(Data extracts Opens)

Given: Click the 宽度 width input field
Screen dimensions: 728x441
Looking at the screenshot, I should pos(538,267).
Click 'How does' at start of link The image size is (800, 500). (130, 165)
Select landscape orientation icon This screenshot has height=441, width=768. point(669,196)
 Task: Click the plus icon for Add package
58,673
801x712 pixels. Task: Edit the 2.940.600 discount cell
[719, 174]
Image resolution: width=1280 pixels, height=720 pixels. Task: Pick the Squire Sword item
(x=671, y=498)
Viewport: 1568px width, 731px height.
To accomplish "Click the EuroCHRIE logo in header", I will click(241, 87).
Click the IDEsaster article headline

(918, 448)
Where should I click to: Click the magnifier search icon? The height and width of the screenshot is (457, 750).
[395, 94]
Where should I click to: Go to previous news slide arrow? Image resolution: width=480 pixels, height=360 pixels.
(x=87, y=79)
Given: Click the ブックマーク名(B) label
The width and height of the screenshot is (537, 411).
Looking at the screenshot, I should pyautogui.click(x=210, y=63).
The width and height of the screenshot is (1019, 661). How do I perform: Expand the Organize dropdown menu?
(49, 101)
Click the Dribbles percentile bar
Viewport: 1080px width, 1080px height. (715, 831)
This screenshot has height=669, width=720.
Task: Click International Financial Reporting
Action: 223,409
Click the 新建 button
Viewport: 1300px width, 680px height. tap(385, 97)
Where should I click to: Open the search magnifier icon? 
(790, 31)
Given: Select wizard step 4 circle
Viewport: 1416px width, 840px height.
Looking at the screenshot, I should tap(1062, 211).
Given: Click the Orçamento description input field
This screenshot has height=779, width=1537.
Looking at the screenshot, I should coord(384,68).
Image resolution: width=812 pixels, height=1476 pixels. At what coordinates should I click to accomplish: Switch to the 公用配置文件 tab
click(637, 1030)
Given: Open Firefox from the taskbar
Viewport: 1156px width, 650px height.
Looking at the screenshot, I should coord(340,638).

(Data extracts Closes)

→ Task requirements: Once you have identified the lines above that contain "Select", copy each of them.

→ Result for this task:
Select landscape orientation icon This screenshot has height=441, width=768. point(669,196)
Given: Select wizard step 4 circle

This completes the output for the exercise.